Lo spartiacque tra un Fisco civile e un Fisco incivile, sta proprio qua. Il primo, colpisce la capacità contributiva del contribuente (come, del resto, vorrebbe anche la nostra Costituzione) e il secondo - per via dei mandarini, ma anche dell’incapacità di trovare i redditi dove essi davvero sono - colpisce (diventando, così, anche un Fisco disonesto) immobili inagibili o addirittura collabenti, canoni di locazione non percepiti, aree fabbricabili che fabbricabili in effetti non sono, le spese (persino) per mantenere gli immobili abitabili e quindi affittabili, così come grava sui risparmiatori dell’edilizia con una tassa rifiuti che l’anno prossimo crescerà ancora, con un tributo ambientale provinciale che graverà sempre solo sulla proprietà (come se solo i proprietari respirassero), per non parlare dei contributi di (finta) bonifica. Il tutto, nell’ambito di un Catasto i cui valori aumentano soltanto, e mai diminuiscono, neanche col crollo dei valori che è sotto gli occhi di tutti.

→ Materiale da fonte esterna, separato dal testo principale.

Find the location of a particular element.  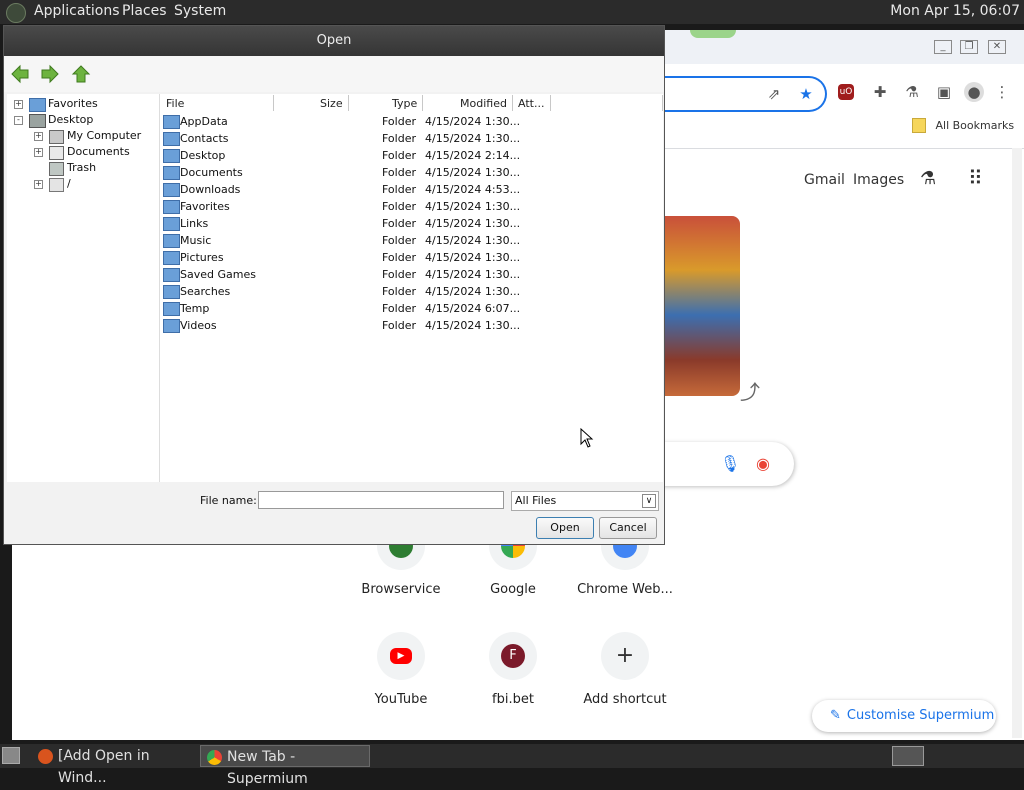

menu-applications: Applications is located at coordinates (77, 11).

La misura, insomma, è colma.

La tassazione immobiliare italiana (come uno studio della nostra organizzazione, da nessuno contraddetto, ha dimostrato) è la più alta d’Europa. Dall’Imu si sono ricavati 24 miliardi invece di 21, ma di ritoccare le aliquote non se ne parla. Il mantenimento dell’attuale Imu “sperimentale” fino al 2014 (come oggi la legge stabilisce) deve essere ripensato, proprio alla luce di quanto accaduto: il blocco del mercato immobiliare (né si compra né si vende) e il crollo dei valori. Gli italiani hanno versato il saldo dell’Imu (proprio perché i suoi importi superano incivilmente, in molti casi, i redditi) ricorrendo ai risparmi. Ma quello della tassazione del patrimonio immobiliare dovrà essere uno dei grandi temi della prossima campagna elettorale, dovendo qualcuno spiegare se sia giusto che i sacrifici per il risanamento vengano compiuti dai risparmiatori dell’edilizia pure oltre il reddito (finché sarà possibile) e non anche, almeno nell’ambito del reddito goduto, dai portatori di altri tipi di patrimonio.